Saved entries
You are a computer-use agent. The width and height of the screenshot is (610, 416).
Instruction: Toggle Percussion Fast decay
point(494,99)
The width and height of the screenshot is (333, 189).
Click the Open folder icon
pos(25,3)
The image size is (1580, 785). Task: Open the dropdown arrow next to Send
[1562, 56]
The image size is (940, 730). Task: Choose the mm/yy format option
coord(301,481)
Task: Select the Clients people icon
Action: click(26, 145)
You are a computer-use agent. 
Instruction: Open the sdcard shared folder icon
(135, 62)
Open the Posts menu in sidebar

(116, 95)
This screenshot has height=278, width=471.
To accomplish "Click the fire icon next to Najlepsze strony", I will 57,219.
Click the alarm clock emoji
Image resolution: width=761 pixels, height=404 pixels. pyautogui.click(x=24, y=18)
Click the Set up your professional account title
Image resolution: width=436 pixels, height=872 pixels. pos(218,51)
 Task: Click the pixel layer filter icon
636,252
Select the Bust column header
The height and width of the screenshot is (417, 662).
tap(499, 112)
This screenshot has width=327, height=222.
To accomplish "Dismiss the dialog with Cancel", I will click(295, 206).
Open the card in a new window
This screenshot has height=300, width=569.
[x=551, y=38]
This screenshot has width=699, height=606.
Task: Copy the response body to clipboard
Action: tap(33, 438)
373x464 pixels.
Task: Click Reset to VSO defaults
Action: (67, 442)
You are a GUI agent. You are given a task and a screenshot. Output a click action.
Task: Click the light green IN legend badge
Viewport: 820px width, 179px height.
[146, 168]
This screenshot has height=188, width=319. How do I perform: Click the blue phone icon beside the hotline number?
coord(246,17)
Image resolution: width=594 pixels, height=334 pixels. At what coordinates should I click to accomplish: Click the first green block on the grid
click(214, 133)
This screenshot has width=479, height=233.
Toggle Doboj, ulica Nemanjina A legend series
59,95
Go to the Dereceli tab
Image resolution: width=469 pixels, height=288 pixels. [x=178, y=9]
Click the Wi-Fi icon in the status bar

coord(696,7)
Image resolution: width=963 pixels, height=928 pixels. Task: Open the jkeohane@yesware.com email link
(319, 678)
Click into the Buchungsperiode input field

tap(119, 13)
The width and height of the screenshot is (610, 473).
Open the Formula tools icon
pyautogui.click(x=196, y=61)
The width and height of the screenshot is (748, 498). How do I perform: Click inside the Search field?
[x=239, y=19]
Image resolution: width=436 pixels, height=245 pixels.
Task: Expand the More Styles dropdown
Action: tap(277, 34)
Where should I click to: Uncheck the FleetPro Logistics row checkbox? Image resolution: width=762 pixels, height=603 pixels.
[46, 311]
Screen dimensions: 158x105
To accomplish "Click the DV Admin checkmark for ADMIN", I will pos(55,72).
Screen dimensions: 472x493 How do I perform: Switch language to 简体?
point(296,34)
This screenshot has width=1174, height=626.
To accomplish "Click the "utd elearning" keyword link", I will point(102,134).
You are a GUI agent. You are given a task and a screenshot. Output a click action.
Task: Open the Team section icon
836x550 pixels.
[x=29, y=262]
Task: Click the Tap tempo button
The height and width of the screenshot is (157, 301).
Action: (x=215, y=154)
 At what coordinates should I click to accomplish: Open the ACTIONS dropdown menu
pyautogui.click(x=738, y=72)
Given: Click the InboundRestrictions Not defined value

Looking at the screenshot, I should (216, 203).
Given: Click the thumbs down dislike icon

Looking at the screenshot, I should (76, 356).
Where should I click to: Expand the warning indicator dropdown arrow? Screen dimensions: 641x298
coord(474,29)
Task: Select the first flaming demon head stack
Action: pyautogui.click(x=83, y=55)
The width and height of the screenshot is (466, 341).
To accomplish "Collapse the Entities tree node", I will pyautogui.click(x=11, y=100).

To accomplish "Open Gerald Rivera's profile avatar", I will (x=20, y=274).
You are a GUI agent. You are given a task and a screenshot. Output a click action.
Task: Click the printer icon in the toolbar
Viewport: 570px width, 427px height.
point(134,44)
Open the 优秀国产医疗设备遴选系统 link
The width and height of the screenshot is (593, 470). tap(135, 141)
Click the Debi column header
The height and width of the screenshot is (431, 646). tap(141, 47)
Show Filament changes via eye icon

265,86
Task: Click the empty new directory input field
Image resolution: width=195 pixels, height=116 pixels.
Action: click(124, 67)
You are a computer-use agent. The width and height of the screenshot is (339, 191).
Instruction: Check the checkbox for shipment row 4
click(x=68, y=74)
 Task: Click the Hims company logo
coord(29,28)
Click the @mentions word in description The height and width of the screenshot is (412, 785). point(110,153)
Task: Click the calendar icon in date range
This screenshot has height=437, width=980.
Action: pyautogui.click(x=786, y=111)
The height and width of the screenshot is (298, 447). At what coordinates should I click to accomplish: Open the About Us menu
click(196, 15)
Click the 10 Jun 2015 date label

:: Task to complete ::
Repeat the records, every one of them, without any deviation.

:: Expected answer ::
You are a computer-use agent. The width and height of the screenshot is (610, 416).
Instruction: Toggle Percussion Fast decay
point(494,99)
The width and height of the screenshot is (333, 189).
Click the Open folder icon
pos(25,3)
The image size is (1580, 785). Task: Open the dropdown arrow next to Send
[1562, 56]
The image size is (940, 730). Task: Choose the mm/yy format option
coord(301,481)
Task: Select the Clients people icon
Action: click(26, 145)
You are a computer-use agent. 
Instruction: Open the sdcard shared folder icon
(135, 62)
Open the Posts menu in sidebar

(116, 95)
This screenshot has height=278, width=471.
To accomplish "Click the fire icon next to Najlepsze strony", I will 57,219.
Click the alarm clock emoji
Image resolution: width=761 pixels, height=404 pixels. pyautogui.click(x=24, y=18)
Click the Set up your professional account title
Image resolution: width=436 pixels, height=872 pixels. pos(218,51)
 Task: Click the pixel layer filter icon
636,252
Select the Bust column header
The height and width of the screenshot is (417, 662).
tap(499, 112)
This screenshot has width=327, height=222.
To accomplish "Dismiss the dialog with Cancel", I will click(295, 206).
Open the card in a new window
This screenshot has height=300, width=569.
[x=551, y=38]
This screenshot has width=699, height=606.
Task: Copy the response body to clipboard
Action: tap(33, 438)
373x464 pixels.
Task: Click Reset to VSO defaults
Action: (67, 442)
You are a GUI agent. You are given a task and a screenshot. Output a click action.
Task: Click the light green IN legend badge
Viewport: 820px width, 179px height.
[146, 168]
This screenshot has height=188, width=319. How do I perform: Click the blue phone icon beside the hotline number?
coord(246,17)
Image resolution: width=594 pixels, height=334 pixels. At what coordinates should I click to accomplish: Click the first green block on the grid
click(214, 133)
This screenshot has width=479, height=233.
Toggle Doboj, ulica Nemanjina A legend series
59,95
Go to the Dereceli tab
Image resolution: width=469 pixels, height=288 pixels. [x=178, y=9]
Click the Wi-Fi icon in the status bar

coord(696,7)
Image resolution: width=963 pixels, height=928 pixels. Task: Open the jkeohane@yesware.com email link
(319, 678)
Click into the Buchungsperiode input field

tap(119, 13)
The width and height of the screenshot is (610, 473).
Open the Formula tools icon
pyautogui.click(x=196, y=61)
The width and height of the screenshot is (748, 498). How do I perform: Click inside the Search field?
[x=239, y=19]
Image resolution: width=436 pixels, height=245 pixels.
Task: Expand the More Styles dropdown
Action: tap(277, 34)
Where should I click to: Uncheck the FleetPro Logistics row checkbox? Image resolution: width=762 pixels, height=603 pixels.
[46, 311]
Screen dimensions: 158x105
To accomplish "Click the DV Admin checkmark for ADMIN", I will pos(55,72).
Screen dimensions: 472x493 How do I perform: Switch language to 简体?
point(296,34)
This screenshot has width=1174, height=626.
To accomplish "Click the "utd elearning" keyword link", I will point(102,134).
You are a GUI agent. You are given a task and a screenshot. Output a click action.
Task: Open the Team section icon
836x550 pixels.
[x=29, y=262]
Task: Click the Tap tempo button
The height and width of the screenshot is (157, 301).
Action: (x=215, y=154)
 At what coordinates should I click to accomplish: Open the ACTIONS dropdown menu
pyautogui.click(x=738, y=72)
Given: Click the InboundRestrictions Not defined value

Looking at the screenshot, I should (216, 203).
Given: Click the thumbs down dislike icon

Looking at the screenshot, I should (76, 356).
Where should I click to: Expand the warning indicator dropdown arrow? Screen dimensions: 641x298
coord(474,29)
Task: Select the first flaming demon head stack
Action: pyautogui.click(x=83, y=55)
The width and height of the screenshot is (466, 341).
To accomplish "Collapse the Entities tree node", I will pyautogui.click(x=11, y=100).

To accomplish "Open Gerald Rivera's profile avatar", I will (x=20, y=274).
You are a GUI agent. You are given a task and a screenshot. Output a click action.
Task: Click the printer icon in the toolbar
Viewport: 570px width, 427px height.
point(134,44)
Open the 优秀国产医疗设备遴选系统 link
The width and height of the screenshot is (593, 470). tap(135, 141)
Click the Debi column header
The height and width of the screenshot is (431, 646). tap(141, 47)
Show Filament changes via eye icon

265,86
Task: Click the empty new directory input field
Image resolution: width=195 pixels, height=116 pixels.
Action: click(124, 67)
You are a computer-use agent. The width and height of the screenshot is (339, 191).
Instruction: Check the checkbox for shipment row 4
click(x=68, y=74)
 Task: Click the Hims company logo
coord(29,28)
Click the @mentions word in description The height and width of the screenshot is (412, 785). point(110,153)
Task: Click the calendar icon in date range
This screenshot has height=437, width=980.
Action: pyautogui.click(x=786, y=111)
The height and width of the screenshot is (298, 447). At what coordinates should I click to accomplish: Open the About Us menu
click(196, 15)
Click the 10 Jun 2015 date label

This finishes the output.